Stored records:
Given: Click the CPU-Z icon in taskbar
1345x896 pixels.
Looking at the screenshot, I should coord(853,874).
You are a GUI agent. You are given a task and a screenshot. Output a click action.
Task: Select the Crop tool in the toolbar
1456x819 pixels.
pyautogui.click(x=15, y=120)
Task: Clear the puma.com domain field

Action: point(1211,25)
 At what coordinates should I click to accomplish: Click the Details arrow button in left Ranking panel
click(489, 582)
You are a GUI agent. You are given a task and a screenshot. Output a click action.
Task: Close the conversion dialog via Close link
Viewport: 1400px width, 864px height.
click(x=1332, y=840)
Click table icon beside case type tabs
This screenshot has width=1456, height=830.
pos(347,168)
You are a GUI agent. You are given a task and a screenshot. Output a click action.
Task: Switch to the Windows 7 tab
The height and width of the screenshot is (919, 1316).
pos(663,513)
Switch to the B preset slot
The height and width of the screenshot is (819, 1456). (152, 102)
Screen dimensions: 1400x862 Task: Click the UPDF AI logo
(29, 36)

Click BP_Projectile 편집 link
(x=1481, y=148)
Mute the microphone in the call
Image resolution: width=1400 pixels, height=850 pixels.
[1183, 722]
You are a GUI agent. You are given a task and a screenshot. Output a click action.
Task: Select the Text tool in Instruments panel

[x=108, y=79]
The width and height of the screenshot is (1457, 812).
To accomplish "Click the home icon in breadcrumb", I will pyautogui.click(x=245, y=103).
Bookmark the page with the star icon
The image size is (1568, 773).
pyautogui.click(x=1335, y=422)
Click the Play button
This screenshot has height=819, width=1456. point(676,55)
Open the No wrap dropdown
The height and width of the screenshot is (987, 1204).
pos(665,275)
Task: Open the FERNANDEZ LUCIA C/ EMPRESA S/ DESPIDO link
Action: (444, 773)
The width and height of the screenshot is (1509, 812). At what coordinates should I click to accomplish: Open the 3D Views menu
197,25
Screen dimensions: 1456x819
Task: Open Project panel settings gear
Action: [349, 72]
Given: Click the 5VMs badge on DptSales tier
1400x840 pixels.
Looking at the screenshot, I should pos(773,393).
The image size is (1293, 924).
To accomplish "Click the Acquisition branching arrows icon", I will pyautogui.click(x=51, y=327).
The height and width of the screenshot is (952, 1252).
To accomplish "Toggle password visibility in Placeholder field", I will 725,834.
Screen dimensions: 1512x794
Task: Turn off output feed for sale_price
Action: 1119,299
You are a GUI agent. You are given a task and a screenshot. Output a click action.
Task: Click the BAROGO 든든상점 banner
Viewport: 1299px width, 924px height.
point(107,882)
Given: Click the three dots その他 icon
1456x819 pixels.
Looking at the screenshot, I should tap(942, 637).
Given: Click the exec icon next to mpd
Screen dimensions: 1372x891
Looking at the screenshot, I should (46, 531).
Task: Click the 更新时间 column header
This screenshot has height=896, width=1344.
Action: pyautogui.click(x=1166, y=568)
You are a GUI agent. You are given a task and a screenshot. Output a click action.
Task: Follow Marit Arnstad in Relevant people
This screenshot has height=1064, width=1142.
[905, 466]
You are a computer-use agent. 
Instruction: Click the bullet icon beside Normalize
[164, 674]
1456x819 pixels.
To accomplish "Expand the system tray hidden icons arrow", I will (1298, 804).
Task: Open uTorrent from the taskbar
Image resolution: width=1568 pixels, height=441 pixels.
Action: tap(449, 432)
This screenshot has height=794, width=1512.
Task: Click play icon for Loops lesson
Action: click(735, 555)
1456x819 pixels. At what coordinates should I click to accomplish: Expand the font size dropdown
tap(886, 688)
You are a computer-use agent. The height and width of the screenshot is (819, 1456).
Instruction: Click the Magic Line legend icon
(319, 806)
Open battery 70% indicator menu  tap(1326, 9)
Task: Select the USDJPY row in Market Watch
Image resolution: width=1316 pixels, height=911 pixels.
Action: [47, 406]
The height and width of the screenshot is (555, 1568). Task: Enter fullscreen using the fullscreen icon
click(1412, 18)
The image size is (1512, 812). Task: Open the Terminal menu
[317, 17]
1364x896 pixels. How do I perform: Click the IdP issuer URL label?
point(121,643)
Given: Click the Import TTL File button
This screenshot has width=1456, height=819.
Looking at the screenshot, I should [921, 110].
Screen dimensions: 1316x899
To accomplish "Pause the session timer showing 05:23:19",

**TO DO:** What is needed is a word-for-word copy of all the entries.

**COMPLETED TASK:**
Given: Click the CPU-Z icon in taskbar
1345x896 pixels.
Looking at the screenshot, I should coord(853,874).
You are a GUI agent. You are given a task and a screenshot. Output a click action.
Task: Select the Crop tool in the toolbar
1456x819 pixels.
pyautogui.click(x=15, y=120)
Task: Clear the puma.com domain field

Action: point(1211,25)
 At what coordinates should I click to accomplish: Click the Details arrow button in left Ranking panel
click(489, 582)
You are a GUI agent. You are given a task and a screenshot. Output a click action.
Task: Close the conversion dialog via Close link
Viewport: 1400px width, 864px height.
click(x=1332, y=840)
Click table icon beside case type tabs
This screenshot has width=1456, height=830.
pos(347,168)
You are a GUI agent. You are given a task and a screenshot. Output a click action.
Task: Switch to the Windows 7 tab
The height and width of the screenshot is (919, 1316).
pos(663,513)
Switch to the B preset slot
The height and width of the screenshot is (819, 1456). (152, 102)
Screen dimensions: 1400x862 Task: Click the UPDF AI logo
(29, 36)

Click BP_Projectile 편집 link
(x=1481, y=148)
Mute the microphone in the call
Image resolution: width=1400 pixels, height=850 pixels.
[1183, 722]
You are a GUI agent. You are given a task and a screenshot. Output a click action.
Task: Select the Text tool in Instruments panel

[x=108, y=79]
The width and height of the screenshot is (1457, 812).
To accomplish "Click the home icon in breadcrumb", I will pyautogui.click(x=245, y=103).
Bookmark the page with the star icon
The image size is (1568, 773).
pyautogui.click(x=1335, y=422)
Click the Play button
This screenshot has height=819, width=1456. point(676,55)
Open the No wrap dropdown
The height and width of the screenshot is (987, 1204).
pos(665,275)
Task: Open the FERNANDEZ LUCIA C/ EMPRESA S/ DESPIDO link
Action: (444, 773)
The width and height of the screenshot is (1509, 812). At what coordinates should I click to accomplish: Open the 3D Views menu
197,25
Screen dimensions: 1456x819
Task: Open Project panel settings gear
Action: [349, 72]
Given: Click the 5VMs badge on DptSales tier
1400x840 pixels.
Looking at the screenshot, I should pos(773,393).
The image size is (1293, 924).
To accomplish "Click the Acquisition branching arrows icon", I will pyautogui.click(x=51, y=327).
The height and width of the screenshot is (952, 1252).
To accomplish "Toggle password visibility in Placeholder field", I will 725,834.
Screen dimensions: 1512x794
Task: Turn off output feed for sale_price
Action: 1119,299
You are a GUI agent. You are given a task and a screenshot. Output a click action.
Task: Click the BAROGO 든든상점 banner
Viewport: 1299px width, 924px height.
point(107,882)
Given: Click the three dots その他 icon
1456x819 pixels.
Looking at the screenshot, I should tap(942, 637).
Given: Click the exec icon next to mpd
Screen dimensions: 1372x891
Looking at the screenshot, I should (46, 531).
Task: Click the 更新时间 column header
This screenshot has height=896, width=1344.
Action: pyautogui.click(x=1166, y=568)
You are a GUI agent. You are given a task and a screenshot. Output a click action.
Task: Follow Marit Arnstad in Relevant people
This screenshot has height=1064, width=1142.
[905, 466]
You are a computer-use agent. 
Instruction: Click the bullet icon beside Normalize
[164, 674]
1456x819 pixels.
To accomplish "Expand the system tray hidden icons arrow", I will (1298, 804).
Task: Open uTorrent from the taskbar
Image resolution: width=1568 pixels, height=441 pixels.
Action: tap(449, 432)
This screenshot has height=794, width=1512.
Task: Click play icon for Loops lesson
Action: click(735, 555)
1456x819 pixels. At what coordinates should I click to accomplish: Expand the font size dropdown
tap(886, 688)
You are a computer-use agent. The height and width of the screenshot is (819, 1456).
Instruction: Click the Magic Line legend icon
(319, 806)
Open battery 70% indicator menu  tap(1326, 9)
Task: Select the USDJPY row in Market Watch
Image resolution: width=1316 pixels, height=911 pixels.
Action: [47, 406]
The height and width of the screenshot is (555, 1568). Task: Enter fullscreen using the fullscreen icon
click(1412, 18)
The image size is (1512, 812). Task: Open the Terminal menu
[317, 17]
1364x896 pixels. How do I perform: Click the IdP issuer URL label?
point(121,643)
Given: Click the Import TTL File button
This screenshot has width=1456, height=819.
Looking at the screenshot, I should [921, 110].
Screen dimensions: 1316x899
To accomplish "Pause the session timer showing 05:23:19",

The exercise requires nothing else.